1548
1541 1542 1543 1544 1545 1546 1547 1548 1549 1550
Contents: political eventshuman rights, social justice commerce literature art population |
Poland's Sigismund I dies at Kraków April 1 at age 81 after a 42-year reign that has established Catholicism in the country (although he has tolerated the Protestant Reformation). He has defeated the Teutonic Knights and is succeeded by his only son, a man of 28 who will reign until 1572 as Sigismund II while the Reformation spreads in Poland. The new king refuses the diet's demand that he repudiate his second wife, the beautiful Lithuanian Calvinist Barbara Radziwill, and she will die under mysterious circumstances 5 days after her coronation in early December 1550.
Catherine Parr dies of puerperal fever September 7 at age 36 after giving birth to a daughter; Henry VIII's widow, she was married last year to the lord high admiral Thomas Seymour and is given the first royal Protestant funeral.
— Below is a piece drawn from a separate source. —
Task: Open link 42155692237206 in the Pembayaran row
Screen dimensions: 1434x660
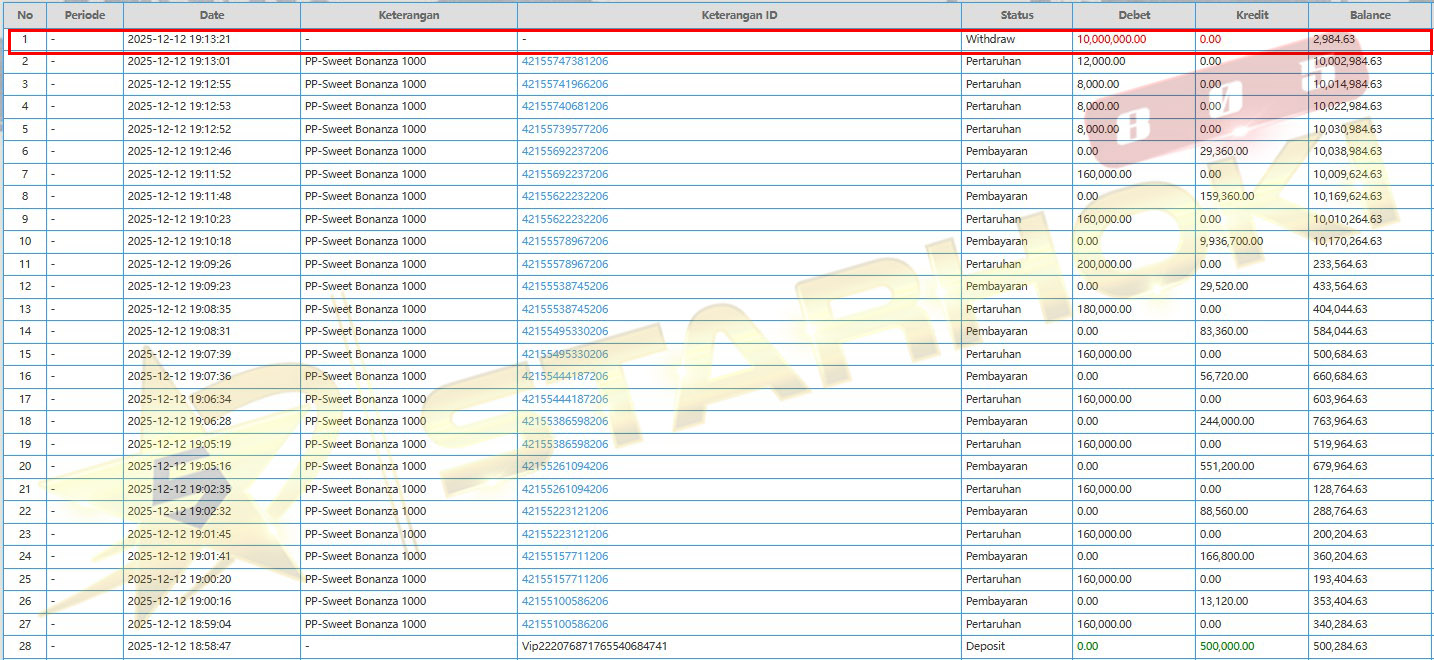Action: tap(564, 152)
The Holy Roman Emperor Charles V annexes the 17 Lowland provinces to the empire's Burgundian Circle. Included are Artois, Flanders, Brabant, Limburg, Luxembourg, Gelderland, Hainault, Holland, Zeeland, Namur, Zutphen, East Friesland, West Friesland, Mechlin, Utrecht, Overyssel, and Groningen.
Ottoman forces occupy Tabriz, Persia (see 1534).
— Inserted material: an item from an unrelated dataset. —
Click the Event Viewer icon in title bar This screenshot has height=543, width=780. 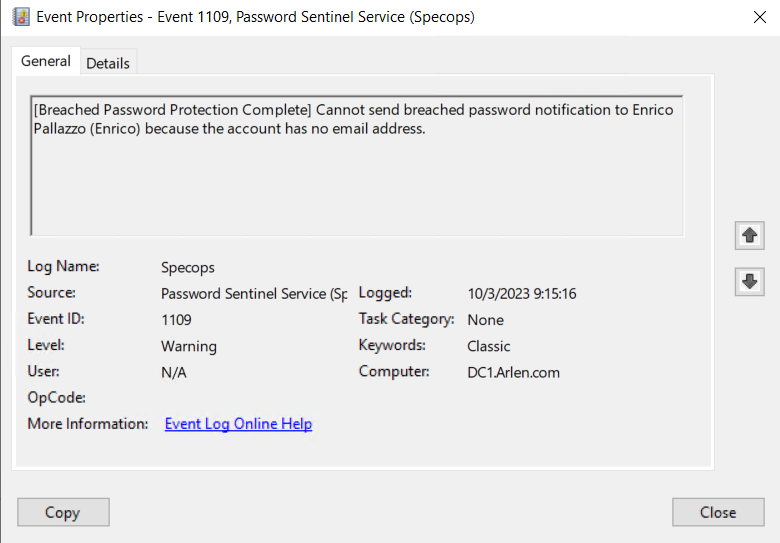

Naval officer João de Castro dies in the arms of missionary Francis Xavier at Goa in Portuguese India June 6 at age 48.
The Laotian king Photisarath dies after a 28-year reign in which he has waged three wars against the Siamese kingdom of Ayudhya (Ayutthaya) and placed his son Setthathirath on the throne of Chiengmai (Chaing Mai), bringing Laos to the zenith of its territorial expansion. He is succeeded by Setthathirath, who will reign until 1571.
Burma's king Tabinshwehti lays siege to the brilliant Siamese capital of Ayutthaya but is repelled and forced to retire behind his border (see 1541). Having suffered two major defeats at the hands of Siam, he takes to drink (see 1550).
The Battle of Xaquixaguane in Peru gives Pedro de la Gasca a victory over Gonzalo Pizarro, son of the late conquistador, whom he captures April 9. He has Gonzalo executed at Cuzco April 10 at age 45 (approximate).
Hispaniola has another slave uprising.
The Edict of Châtellerault extends the Gabelle (salt tax) to all of France's western provinces. The French have adopted the idea of taxing salt from the Normans, who learned it from the Arabs (the word Gabelle comes from the Arabic al quabala) (see 1549). Civil war breaks out in Guienne as 40,000 peasants gather at Cognac and Châteauneuf to protest the tax. They rout the soldiers sent to restore order, seize Saintes, loot the town, and lay waste the countryside beween Poitiers and Blaye. The Constable de Montmorency is sent to suppress the rebellion (see 1549).
Pandectarum sive Partitionum universalium Konradi Gesneri by Konrad Gesner at Zurich is a monumental encyclopedia that attempts to record the knowledge of the world under 21 different headings (the 19th volume, devoted to theological musings, will be published next year; the final, 20th, volume, on medicine, will never be completed)
Nonfiction: First Book of the Introduction of Knowledge by Andrew Boorde is a continental guidebook written in prose and "rhyme doggerel." It is based on travels throughout Europe (Boorde visited the universities of Orléans, Poitiers, Toulouse, Montpelier, and Wittenberg in the 1530s and witnessed "much abominable vices" at Rome).
Poetry: Juvenilia by Paris lawyer-poet Théodore de Bèze, 29, who recovers from a serious illness, undergoes conversion, and travels to Geneva to meet John Calvin.
Painting: The Miracle of St. Mark by Venetian painter Tintoretto (Jacopo Robusti), 30, whose father is a dyer (tintore); Equestrian Portrait of Charles V and The Imperial Chancellor Antoine Perrenot de Granvella by Titian; Bevilacqua-Lazise altarpiece by Italian painter Paolo Veronese (Paolo Caliari), 20; Self-Portrait and Girl at the Spinet by Flemish painter Caterina van Hemessen, 20, at Antwerp.
Hispaniola's native population falls to 500 or less, down from 14,000 in 1514.